The Rennes-le-Château Situation Today

21 March 2024
Updated 6 April 2024

Since the death of Henry Lincoln in February 2022 (the final trio of the authors of that “monument of mediocrity”), the focal point of the current situation regarding Rennes-le-Château “research” has slightly changed parameters. When Lincoln was alive, it was all “mystery” and no selling masses. Another example, when Henry Lincoln acted as a Guide during his Tours, he asked people to look away from the displays in the Saunière Museum. Today, True Believers that were vehemently against Saunière selling masses are now placing the material on their websites.

The current curator of the Rennes-le-Château Museum is Christian Doumergue. An author with very little to shout about (Believers and Skeptics). For example, André Galaup (1938-2021) stated on his now defunct website that he did not have a high opinion of Christian Doumergue and did not have any of his books on his shelf.

On 25 August 2013 Christian Doumergue was criticised for holding an Exposition on Pierre Plantard in the Rennes-le-Château Museum (L'Indépendant, 25 August 2013) – something that the previous curators, Antoine Captier and Claire Corbu would never have considered.

The article about Christian Doumergue, translated from L'Indépendant:

The exhibition held in Rennes-le-Château continues to cause a stir. The presence of Pierre Plantard on the panels even caused the Jewish Defense League to react.
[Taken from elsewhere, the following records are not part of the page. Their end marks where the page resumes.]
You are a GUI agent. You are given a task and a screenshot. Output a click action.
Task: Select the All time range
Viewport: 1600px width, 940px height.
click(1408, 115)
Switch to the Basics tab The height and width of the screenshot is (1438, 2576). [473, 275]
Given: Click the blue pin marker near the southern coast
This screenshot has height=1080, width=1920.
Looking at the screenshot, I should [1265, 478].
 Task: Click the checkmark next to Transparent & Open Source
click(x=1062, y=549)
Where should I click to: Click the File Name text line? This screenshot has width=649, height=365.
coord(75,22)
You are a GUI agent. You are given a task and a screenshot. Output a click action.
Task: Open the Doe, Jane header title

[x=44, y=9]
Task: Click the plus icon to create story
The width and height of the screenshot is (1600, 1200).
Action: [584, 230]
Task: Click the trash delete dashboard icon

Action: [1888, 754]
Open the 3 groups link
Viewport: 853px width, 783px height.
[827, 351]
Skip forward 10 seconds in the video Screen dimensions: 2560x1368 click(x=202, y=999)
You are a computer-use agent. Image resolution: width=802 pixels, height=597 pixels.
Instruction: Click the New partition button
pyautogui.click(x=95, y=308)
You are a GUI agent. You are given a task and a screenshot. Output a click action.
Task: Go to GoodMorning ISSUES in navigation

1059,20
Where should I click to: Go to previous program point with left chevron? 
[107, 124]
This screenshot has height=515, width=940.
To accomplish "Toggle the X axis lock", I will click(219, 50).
“Specialists in the Rennes-le-Château affair all know Pierre Plantard. This is why many do not understand the book (“Le secret dévoilé – Enquête sur les mystères de Rennes-le-Château”) by Christian Doumergue. He used Plantard both to provoke and also to promote himself. This is why, personally, I ask two things: that Monsieur Doumergue makes a more explicit clarification of his approach, and that in the exhibition held in Rennes-le-Château, the panels dedicated to Pierre Plantard be removed from the exhibition. Yves Lignon, former head of the parapsychology department at Mirail University, in Toulouse, where he also taught mathematics, and has a passionate interest about Rennes-le-Château, is not losing his temper. The words of Christian Doumergue, quoted in our edition of August 14 (also read our articles published on August 9 and 13), shocked him. He adds: “How could one be a superficial Pétainist? Especially after the anti-Semitic laws of December 10, 1941!”

Police Reports

On 10 August 2013, on its website, the Jewish Defense League also mentioned the exhibition. And it recalls Pierre Plantard's curriculum: “After a brief stint with Action Française, Pierre Plantard founded on 27 December, 1937, at the age of 17, Alpha Galates, a far-right movement which fully supported the repressive Vichy regime. Its monthly bulletin ‘Vaincre’ was published and distributed free of charge, only six times between September 1942 and February 1943. He wrote articles there under the name of “Pierre De France” or “Pierre De France-Plantard”. In December 1940, Pierre Plantard became the leader of French National Renovation. On 21 April, 1941, he wrote to the Prefecture to inform them that his movement had decided, with the support of high German authorities, to take possession of the unoccupied premises located at 22 place Malesherbes, rented to an English Jew. Permission was refused by the German authorities on 3 September, 1941.”

A refusal – perhaps motivated by a general intelligence report drawn up the previous April and which describes Pierre Plantard “as one of those enlightened and pretentious young people, leaders of more or less fictitious movements” whose aim is “to be taken seriously by the government. The funniest thing – if the word is appropriate here – is that another report from the police headquarters, this time written in 1954, paints an identical portrait of the gentleman, specifying that “he is considered in his entourage without great intellectual stature”. Something that contradicts the statement of Christian Doumergue: “an intellectually brilliant man” and which nevertheless guided the work of Gérard de Sède, author of the famous book “L'or de Rennes” (1967).


This leaves us with Italian Mariano Tomatis, who acts as if he was friendly with everyone and anyone. He’s relatively new to the subject-matter. Tomatis is especially friendly with Christian Doumergue, the curator of the Rennes-le-Château Museum. Because then Mr Tomatis would be the first one “in the know if anything new happened” (The hilarious joke of Pech d’en Couty of 2011 is a prime example).

We must remember that Rennes-le-Château “functions as a shaman’s tent: an archetypal site where people come to have visions and to invite profound experiences”.

So the story goes, according to THE SKEPTIC. (Not to the Skeptic magazine, but referring to the comedian mentioned previously.)

UPDATE 6 April 2024: It was announced that the “Terre de Rhedae” had “risen from its ashes” with its new President appointed as Baptiste Six; which fell dormant since 2020 following the abeyance of Christian Doumergue.